47. Kötü muameleye maruz kalması nedeniyle mağdur olduğunu ileri süren kişilerin kötü muamele yasağı kapsamına giren ağırlıkta bir muamele görmüş olabileceklerini gösteren emare ve delil sunmaları gerektiğini belirtmek gerekir. Bu kapsamda, mağdur olduğunu ileri süren kişilerin olgulara dayanmayan, yetersiz açıklamaları, iddialarının deliller ile desteklenmemesi hatta kimi zaman delillerin uyumsuzluğu, kötü muamelenin yapıldığı yer, zaman ve diğer konulardaki çelişkili ifadeleri gibi hususlar kötü muamelenin gerçekliğini şüpheye düşürür. Bu durumda iddiaların savunabilir olduğundan ve dolayısıyla bu iddialara ilişkin derhâl resmî bir soruşturma başlatılması gerekliliğinden söz edilemeyecektir. Bu gibi durumlar -iddiaların güçlü bir dayanak ile birlikte yetkili merciler nezdinde dile getirilmemesi- söz konusu olduğunda mağdur olduğunu ileri süren kişilerin etkili bir soruşturma yürütülmesine ilişkin meşru (haklı) bir beklentiye girebileceklerini söyleyebilmek de mümkün değildir (Beyza Metin, B. No: 2014/19426, 12/12/2018, §§ 45, 46).
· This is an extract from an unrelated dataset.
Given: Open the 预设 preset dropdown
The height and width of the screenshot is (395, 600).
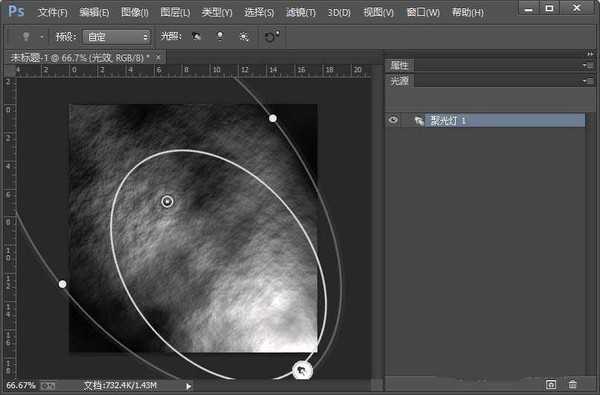Looking at the screenshot, I should [116, 37].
48. Bununla birlikte kişilerin iddialarını desteklemek için yetkili makamlara zamanında başvurmaları gibi bir özen yükümlülükleri de bulunmaktadır. Anayasa Mahkemesi, bu tür şikâyetleri esastan inceleyebilmek için bu konuda haklı bir neden ileri sürülmediğinde kişilerin iddialarını desteklemek için kendilerinden makul olarak beklenen her şeyi yerine getirdiğine kanaat getirmek durumundadır. Aksine kanaat getirildiğinde söz konusu iddialar savunabilir düzeye ulaşmadığı için kötü muamele yasağının ihlal edildiğinin incelenebilmesi mümkün olamamaktadır (Beyza Metin, § 47)

49. Somut olayda Savcılık, başvurucunun kolluk görevlilerinin fiilî veya sözlü şiddetine maruz kalıp kalmadığı yönünde yaptığı araştırmada olay yeri kamera görüntülerini incelemiş, olay yerinde bulunan ve kolluk görevlisi olmayan kişileri tanık olarak dinlemiş, başvurucu hakkında adli muayene raporları almıştır.

50. Toplanan delillere göre başvurucunun kolluk görevlilerinin şiddetine maruz kaldığı yönünde somut bir olgu soruşturmaya yansımamıştır. Aksine başvurucunun hakarete uğradığını veya darbedildiğini iddia ettiği yerlerde bulunan ve tanık olarak dinlenen kişiler -A.Y., F.D., B.K- hakaret veya darp olmadığını açıkça ifade etmiştir. Tanıklar böyle bir olayı görmediklerinden ziyade bu şekilde bir olayın olmadığına tanıklık etmişlerdir. Başvurucu hakkında alınan sağlık raporlarında sadece silahla yaralanmasına bağlı olarak fiziki bulguların tespitine yer verilmiştir. Ayrıca karakol kamera görüntüleri de başvurucunun iddialarını destekler mahiyette değildir.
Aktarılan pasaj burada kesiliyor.